Todos eles têm cadastro em festivais. Os Coldplay, como os conhecemos, no Alive em 2012, e Ed Sheeran no Rock In Rio, na Bela Vista, em 2014, e no Parque Tejo, em 2024, já saltaram o muro das produçōes próprias. Tal como The Weeknd. É uma questão de lógica matemática: têm públicos maiores do que os grandes festivais, garantem o controlo criativo do espectáculo, sem depender de horários, concorrência de palcos e outros factores de dispersão da atenção, e, em tese, a receita de bilheteira é muito superior porque apesar de os custos de produção subirem, o retorno é incomparável. Quem conhece estes meandros, sabe que o quinhão dos promotor local, reduzido a um papel de anfitrião, costuma ser bem menor do que se imagina.

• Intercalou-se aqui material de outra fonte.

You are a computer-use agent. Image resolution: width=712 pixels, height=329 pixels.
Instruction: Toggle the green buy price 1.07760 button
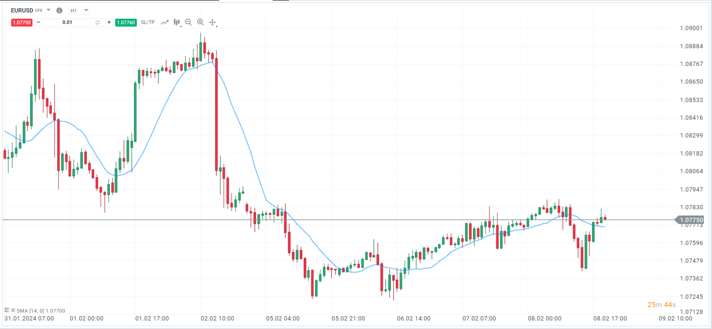[x=126, y=22]
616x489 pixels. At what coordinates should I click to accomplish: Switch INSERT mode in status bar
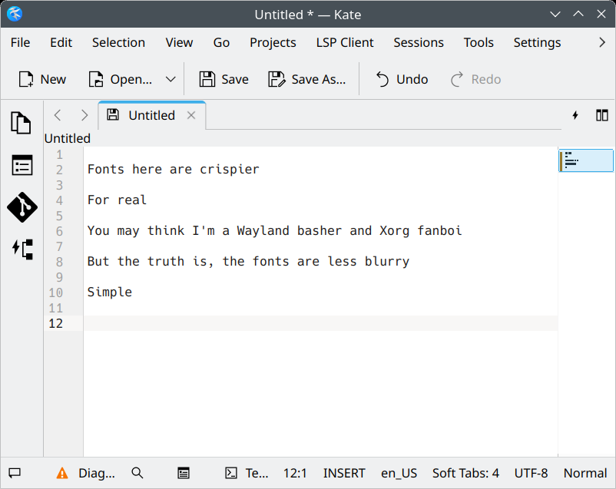pos(343,473)
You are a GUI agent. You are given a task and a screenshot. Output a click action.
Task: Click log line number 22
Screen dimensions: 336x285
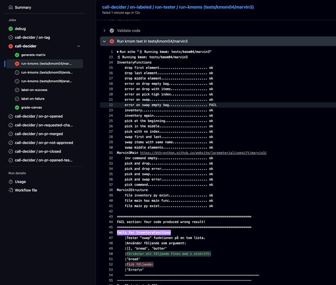point(111,105)
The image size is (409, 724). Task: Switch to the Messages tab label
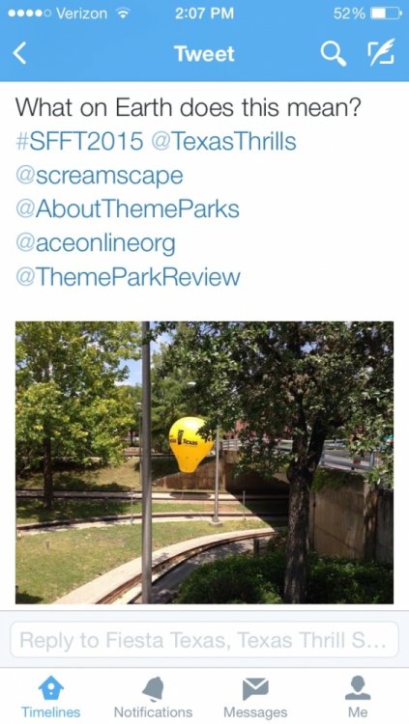255,712
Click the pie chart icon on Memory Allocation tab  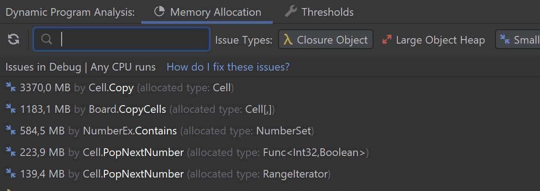(159, 12)
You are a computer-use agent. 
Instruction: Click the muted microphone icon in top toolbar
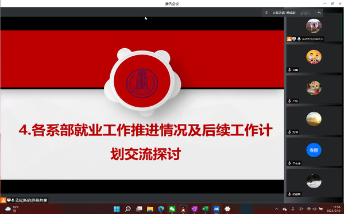click(266, 13)
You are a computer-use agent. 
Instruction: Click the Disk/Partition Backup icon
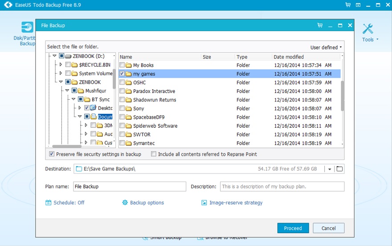pyautogui.click(x=27, y=28)
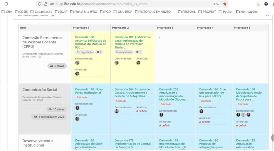This screenshot has height=151, width=274.
Task: Click the zoom level 93% indicator
Action: pos(216,4)
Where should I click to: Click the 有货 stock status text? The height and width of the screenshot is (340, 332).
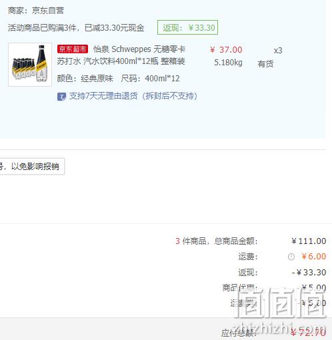(x=265, y=64)

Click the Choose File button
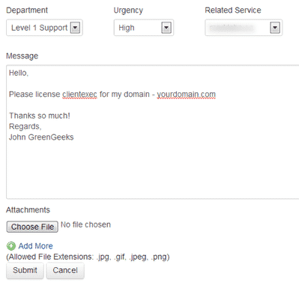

Vantagens das grandes produçōes em nome próprio face aos festivais
- Controlo criativo do espectáculo
- Atenção centrada do público
- Maior rentabilidade
Bye-bye festivais, pois, dizem os nomes das letras garrafais. Já foi tempo, agora não precisam. E isso diz-nos que depois de um período em que a fragmentação foi a palavra-chave para compreender o avanço de novas frentes na cultura pop, suspeitando-se que a centralidade das décadas de 80 e 90 se tivesse diluído numa escolha múltipla de canais de acesso e, por causa disso, num shuffle de muita música ouvida poucas vezes, os anos mais recentes não invertem a desagregação, mas mostram que há uma tendência de hipernormalização insuspeita até há pouco tempo. Mais drástica do que no tempo do vinil e do CD porque em vez de um prato para toda a família, e de um CD para cada dois anos, diariamente há cem mil novas cançōes a ser carregadas no Spotify.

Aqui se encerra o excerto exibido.